Demikianlah, bisnis surat kabar tidak bisa menghindar dari arus pengaruh global. Pengaruh eksternal itu sama pentingnya, atau bahkan kadang-kadang jauh lebih penting dari persoalan internal koran dan keterampilan menghasilkan karya jurnalistik yang memenuhi kebutuhan konsumen.
Di bidang IT, teknologi tidak saja semakin maju tapi siklus hidupnya semakin cepat. Teknologi baru bermunculan dalam tempo singkat. Reporter dituntut memahami teknologi, minimal memahami cara memakainya. Sementara, perusahaan terdesak untuk mengalokasikan dana agar terus menerus memperbarui alat-alat produksi.
Di dalam negeri, surat kabar menghadapi dunia persaingan yang semakin ketat. Kecenderungan sinergi multimedia (surat kabar, TV, radio, dan portal berita) makin kuat. Pengelola koran, yang tadinya hanya bisa melakukan wawancara dan menulis berita, dituntut –dalam tempo singkat-- untuk memahami teknologi TV, juga internet.
Ada kecenderungan juga bahwa perusahaan surat kabar masuk ke lantai bursa. Cara-cara pemasaran surat kabar zaman dulu, dengan demikian, terasa sudah mulai terlihat lucu oleh pengelola surat kabar yang memburu citra produk yang positif untuk menaikkan harga saham, tidak lagi semata-mata mengandalkan sumber dana tradisional dengan menjual koran dan ruang iklan.

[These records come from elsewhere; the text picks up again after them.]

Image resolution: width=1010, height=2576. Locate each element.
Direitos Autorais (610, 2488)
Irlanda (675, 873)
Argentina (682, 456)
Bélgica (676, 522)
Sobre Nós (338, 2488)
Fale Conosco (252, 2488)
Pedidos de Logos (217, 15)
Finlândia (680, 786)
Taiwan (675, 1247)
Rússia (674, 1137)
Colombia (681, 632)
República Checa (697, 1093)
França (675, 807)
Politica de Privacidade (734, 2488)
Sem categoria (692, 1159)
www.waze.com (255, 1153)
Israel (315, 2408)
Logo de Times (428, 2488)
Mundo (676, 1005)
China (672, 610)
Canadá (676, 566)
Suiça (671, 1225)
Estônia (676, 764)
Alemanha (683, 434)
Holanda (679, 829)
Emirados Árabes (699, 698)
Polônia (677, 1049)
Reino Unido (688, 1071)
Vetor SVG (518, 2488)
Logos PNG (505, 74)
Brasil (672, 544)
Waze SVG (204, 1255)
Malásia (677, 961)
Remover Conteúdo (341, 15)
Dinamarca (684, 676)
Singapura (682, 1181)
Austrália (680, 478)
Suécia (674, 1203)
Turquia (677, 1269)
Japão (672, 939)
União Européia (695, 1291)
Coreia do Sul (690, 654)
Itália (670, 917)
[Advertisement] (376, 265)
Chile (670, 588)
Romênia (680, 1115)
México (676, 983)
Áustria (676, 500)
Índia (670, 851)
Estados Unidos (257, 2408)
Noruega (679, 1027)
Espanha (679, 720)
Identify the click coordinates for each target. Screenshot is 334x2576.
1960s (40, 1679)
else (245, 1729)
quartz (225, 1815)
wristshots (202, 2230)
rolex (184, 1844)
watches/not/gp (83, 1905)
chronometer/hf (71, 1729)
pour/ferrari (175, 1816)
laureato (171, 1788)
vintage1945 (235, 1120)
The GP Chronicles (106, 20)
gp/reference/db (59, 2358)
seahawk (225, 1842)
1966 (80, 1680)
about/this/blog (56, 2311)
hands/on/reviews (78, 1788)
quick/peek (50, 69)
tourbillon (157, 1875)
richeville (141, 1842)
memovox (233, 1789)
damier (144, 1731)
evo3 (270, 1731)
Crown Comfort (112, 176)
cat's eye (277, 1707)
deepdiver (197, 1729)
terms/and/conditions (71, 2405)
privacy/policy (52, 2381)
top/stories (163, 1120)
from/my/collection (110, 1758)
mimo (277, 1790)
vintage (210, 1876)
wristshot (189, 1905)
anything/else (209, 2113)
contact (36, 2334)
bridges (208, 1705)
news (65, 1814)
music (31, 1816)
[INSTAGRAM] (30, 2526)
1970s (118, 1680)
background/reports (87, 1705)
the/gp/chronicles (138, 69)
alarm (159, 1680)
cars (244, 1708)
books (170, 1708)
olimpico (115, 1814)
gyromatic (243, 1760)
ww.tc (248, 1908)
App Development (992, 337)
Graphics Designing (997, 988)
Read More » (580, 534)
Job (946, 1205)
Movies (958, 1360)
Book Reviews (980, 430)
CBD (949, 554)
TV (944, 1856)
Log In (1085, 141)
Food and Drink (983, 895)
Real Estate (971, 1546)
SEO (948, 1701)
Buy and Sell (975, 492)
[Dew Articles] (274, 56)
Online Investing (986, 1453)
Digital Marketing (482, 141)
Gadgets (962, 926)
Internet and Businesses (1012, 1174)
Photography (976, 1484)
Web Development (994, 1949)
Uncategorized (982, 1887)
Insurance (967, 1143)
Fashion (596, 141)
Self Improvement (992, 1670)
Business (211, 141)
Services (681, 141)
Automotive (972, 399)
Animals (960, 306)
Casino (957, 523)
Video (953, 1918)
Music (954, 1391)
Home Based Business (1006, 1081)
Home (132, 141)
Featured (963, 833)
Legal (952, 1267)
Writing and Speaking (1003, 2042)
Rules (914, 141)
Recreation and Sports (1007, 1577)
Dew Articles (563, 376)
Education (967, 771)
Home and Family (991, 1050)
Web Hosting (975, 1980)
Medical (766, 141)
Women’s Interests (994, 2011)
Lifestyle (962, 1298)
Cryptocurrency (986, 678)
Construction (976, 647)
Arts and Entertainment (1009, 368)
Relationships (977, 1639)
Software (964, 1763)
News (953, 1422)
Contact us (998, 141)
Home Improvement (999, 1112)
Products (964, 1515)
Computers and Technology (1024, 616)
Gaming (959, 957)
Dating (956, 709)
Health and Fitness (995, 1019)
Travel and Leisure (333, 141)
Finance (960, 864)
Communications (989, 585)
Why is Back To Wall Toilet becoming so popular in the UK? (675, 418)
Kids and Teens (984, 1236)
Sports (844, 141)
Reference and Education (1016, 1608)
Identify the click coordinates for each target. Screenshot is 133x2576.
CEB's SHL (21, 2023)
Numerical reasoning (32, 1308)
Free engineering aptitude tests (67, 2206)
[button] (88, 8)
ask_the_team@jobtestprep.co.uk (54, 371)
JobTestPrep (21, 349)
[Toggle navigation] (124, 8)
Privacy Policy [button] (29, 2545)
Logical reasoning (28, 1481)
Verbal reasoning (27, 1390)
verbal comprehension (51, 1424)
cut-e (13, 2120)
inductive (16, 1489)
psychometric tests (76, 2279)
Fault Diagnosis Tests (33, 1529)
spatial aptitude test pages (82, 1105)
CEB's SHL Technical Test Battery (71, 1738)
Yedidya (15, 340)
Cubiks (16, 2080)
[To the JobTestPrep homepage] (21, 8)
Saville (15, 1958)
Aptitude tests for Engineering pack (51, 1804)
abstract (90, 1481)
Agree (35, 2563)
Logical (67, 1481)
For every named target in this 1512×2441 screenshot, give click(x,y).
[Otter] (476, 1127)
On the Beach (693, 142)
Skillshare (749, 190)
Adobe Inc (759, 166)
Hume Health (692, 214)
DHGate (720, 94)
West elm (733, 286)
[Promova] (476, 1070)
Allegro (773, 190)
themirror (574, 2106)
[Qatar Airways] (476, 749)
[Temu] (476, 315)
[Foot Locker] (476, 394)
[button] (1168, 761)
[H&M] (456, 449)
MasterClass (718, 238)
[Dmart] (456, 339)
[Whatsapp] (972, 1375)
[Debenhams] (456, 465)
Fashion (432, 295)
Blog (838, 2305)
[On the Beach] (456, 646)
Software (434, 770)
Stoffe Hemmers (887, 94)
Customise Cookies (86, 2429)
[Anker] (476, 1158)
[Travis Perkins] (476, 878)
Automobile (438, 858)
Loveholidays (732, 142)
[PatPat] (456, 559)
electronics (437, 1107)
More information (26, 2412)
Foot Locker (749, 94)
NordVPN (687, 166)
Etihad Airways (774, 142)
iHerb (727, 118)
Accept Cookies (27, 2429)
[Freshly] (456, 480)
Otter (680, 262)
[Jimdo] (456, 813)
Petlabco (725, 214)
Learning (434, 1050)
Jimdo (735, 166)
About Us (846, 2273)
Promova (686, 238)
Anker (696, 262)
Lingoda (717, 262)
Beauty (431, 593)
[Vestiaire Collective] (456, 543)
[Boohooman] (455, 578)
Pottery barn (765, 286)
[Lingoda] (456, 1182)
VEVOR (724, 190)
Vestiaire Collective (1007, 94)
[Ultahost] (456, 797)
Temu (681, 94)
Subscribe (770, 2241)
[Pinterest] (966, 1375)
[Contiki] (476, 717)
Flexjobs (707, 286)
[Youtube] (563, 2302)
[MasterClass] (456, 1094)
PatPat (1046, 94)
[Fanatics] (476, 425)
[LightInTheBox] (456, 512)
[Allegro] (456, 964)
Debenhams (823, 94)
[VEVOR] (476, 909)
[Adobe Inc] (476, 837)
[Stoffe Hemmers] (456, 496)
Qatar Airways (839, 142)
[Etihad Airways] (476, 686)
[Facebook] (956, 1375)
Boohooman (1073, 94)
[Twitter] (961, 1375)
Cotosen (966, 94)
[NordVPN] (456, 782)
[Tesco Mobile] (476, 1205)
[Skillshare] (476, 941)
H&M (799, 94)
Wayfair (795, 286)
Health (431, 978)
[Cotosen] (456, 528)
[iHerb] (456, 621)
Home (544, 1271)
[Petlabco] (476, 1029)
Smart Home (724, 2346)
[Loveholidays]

Kita juga melihat munculnya generasi baru yang apolitik. Mereka lahir dan besar di dunia yang berbasis IT dan gaya hidup kota. Kebutuhan mereka akan kata-kata (berita) dan cara menyajikannya juga berubah.
Generasi baru itu tidak melulu mengandalkan surat kabar sebagai satu-satunya sumber informasi. Pilihan mereka banyak, mulai dari radio, TV, hingga internet. Itu pun dengan bauran yang tidak pernah ada sebelumnya: internet di handphone, TV di handphone, radio di handphone.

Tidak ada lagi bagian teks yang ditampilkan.